One of the pleasures of a weblog like this is the ongoing excuse to finally get around to watching films that you may have owned for years but never actually seen. Films like ‘Madhouse’, in fact.
Hammy veteran horror actor Vincent Price stars as hammy veteran horror actor Paul Tombs. Tombs may be a psychotic killer, but he can’t remember and the Police don’t have any proof – all they know is that his fiancĂ© had her head cut off in mysterious circumstances and he had a complete nervous breakdown, so they have their suspicions. In jolly old Britain to stage a TV comeback, Tombs is dismayed to find that the people around him are being bumped off in unpleasant ways, and only his old friend Peter Cushing doesn’t think he’s the culprit. The truth, of course, is much, much weirder…  

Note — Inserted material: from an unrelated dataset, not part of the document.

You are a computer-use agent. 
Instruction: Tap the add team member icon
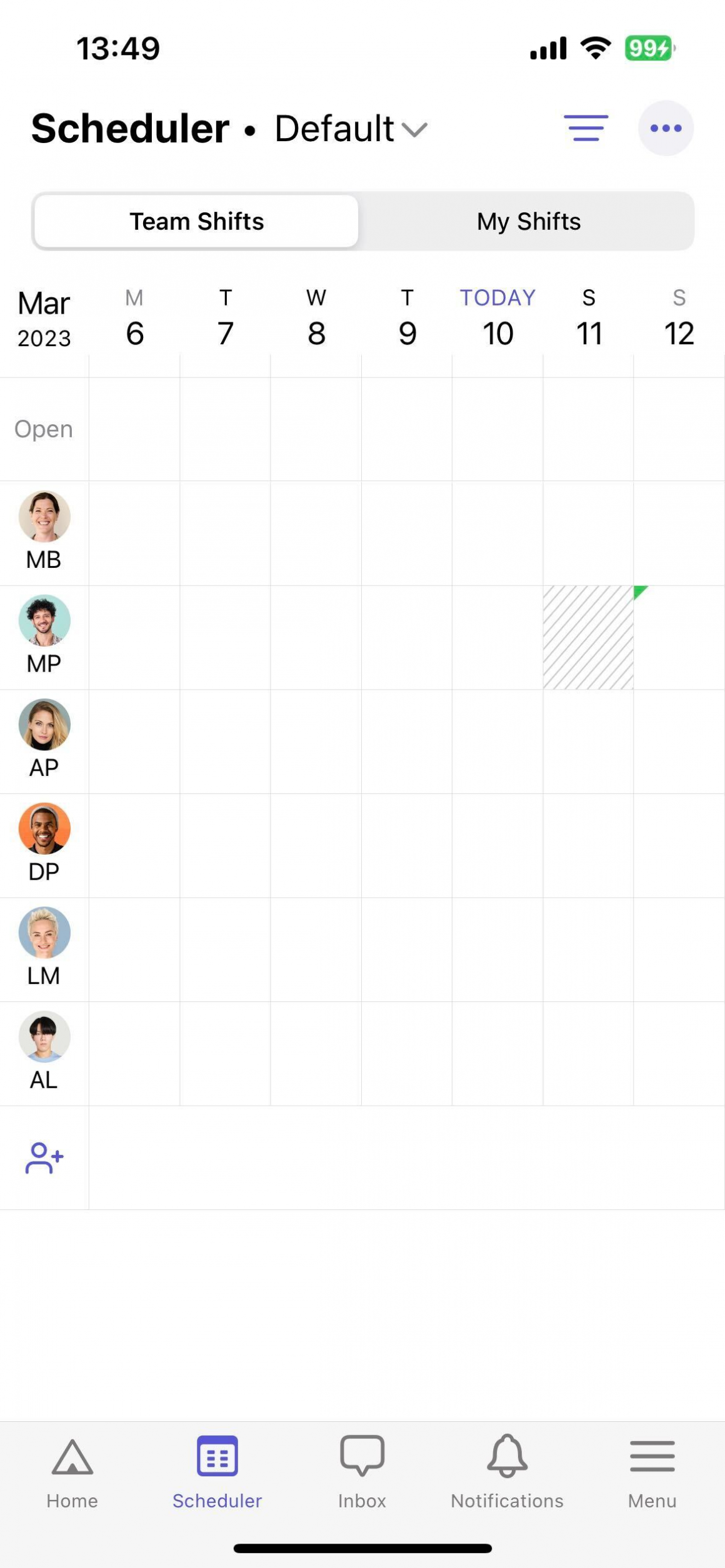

A rather good, civillised slasher with lashings of Gothic and a large pinch of Giallo, ‘Madhouse’ is enlivened by numerous clips from Price’s horror resume, as well as wry, solid performances from the two leads. Sort of a conflation of ‘Theatre of Blood’ and ‘Dr Phibes’, ‘Madhouse’ isn’t hugely original, but it is good fun, and the denouement is gleefully ridiculous. Good stuff - I should have watched it ages ago.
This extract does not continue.